Ed Note: I met Joe Wheeler, Warrior Writer and a Veteran who was deployed during the first year (OIF I) of the Iraq war, with the 240th Forward Surgical Team and attached to the Fourth Infantry Division as a surgical assistant, while at the recent VFP 2011 National Convention. After returning home from the convention, I saw a Facebook posting of a poem by Joe entitled, "Coming home". When I read it, I experienced an emotional deja vu flash to an interview that I did with Waldo Salt, screenwriter for the movie Coming Home, back in the mid 70s, when he asked me what was the hardest thing about Vietnam for me, and I replied, "Coming home...". Joe, with this powerful work, has given my meaning in that statement of mine, from so long ago, new life for a new time, about the now very old problem of Veterans' having difficulties "re-adjusting" in war weary society, once they return home from the horrors of war and multiple deployments.
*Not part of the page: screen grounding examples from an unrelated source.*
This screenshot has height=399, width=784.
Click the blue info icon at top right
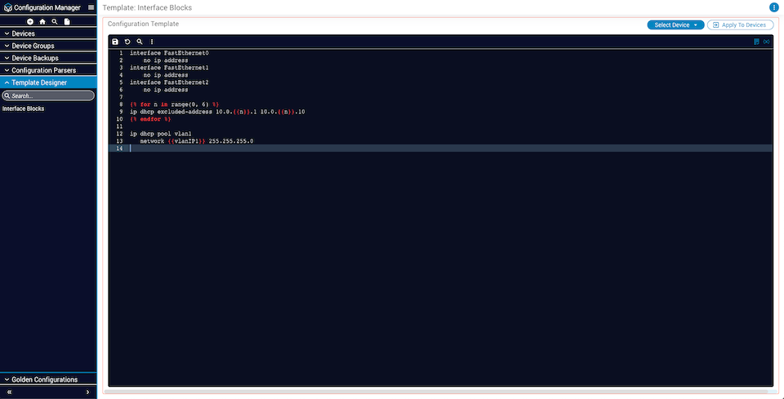pyautogui.click(x=774, y=7)

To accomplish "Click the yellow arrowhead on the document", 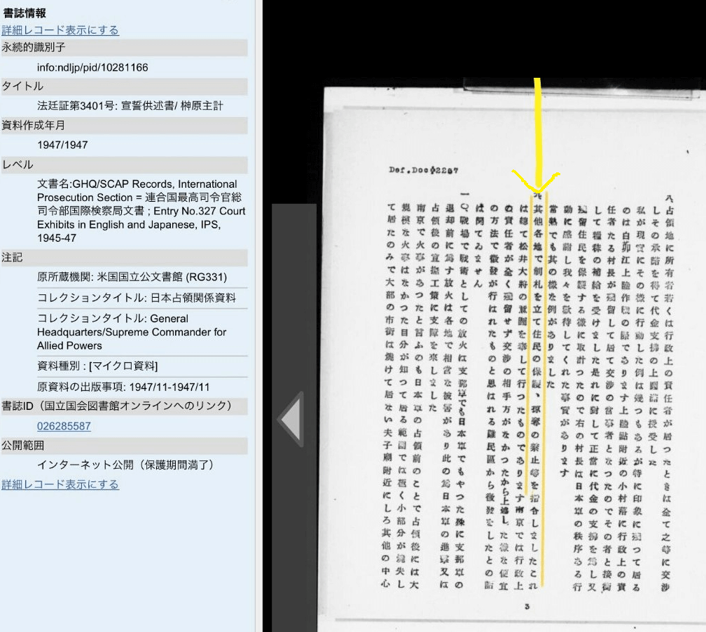I will [x=537, y=183].
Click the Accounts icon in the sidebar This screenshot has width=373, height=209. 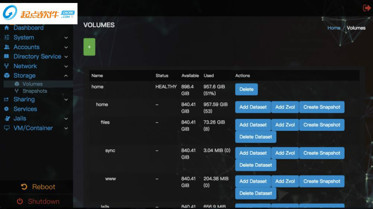click(6, 47)
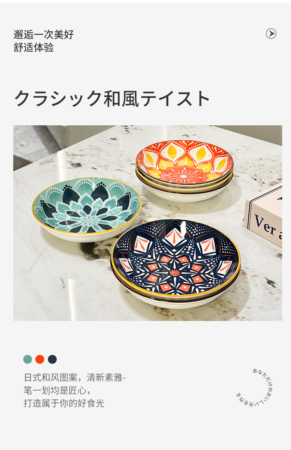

Here is how he tells it, in his own words...WH
Coming home
by Joe Wheeler
Iraq was horrific.
The intense searing heat
that suffocated...
always.
Being shot at.
Hearing the mortar rounds
fired at us.
The waiting for the mortar
rounds to land on me or
one of my fellow soldiers.
The incoming wounded
shot in the face.
The war broke my heart.
The war broke me.
What was worse
was coming home
to a little girl
who did not know me.
Naively, I expected open
arms but to her I was
the enemy.
I was the intruder.
I was waging war
on her way of life.
This piece by Joe Wheeler was originally posted on Facebook on Monday, August 8, 2011 at 6:54pm
1 comment:
If I may, this is a heart breaking post but I would like to add just a bit. For that war survivor, it was his little girl, I am sure it was more, just not stated. When we came home, all of us, we were/are the intruder, the enemy and the US government and the plutocrats it represents wages war on us to this day. I waged right back.
Dispatch from Thailand, lots of us 'ol survivors here.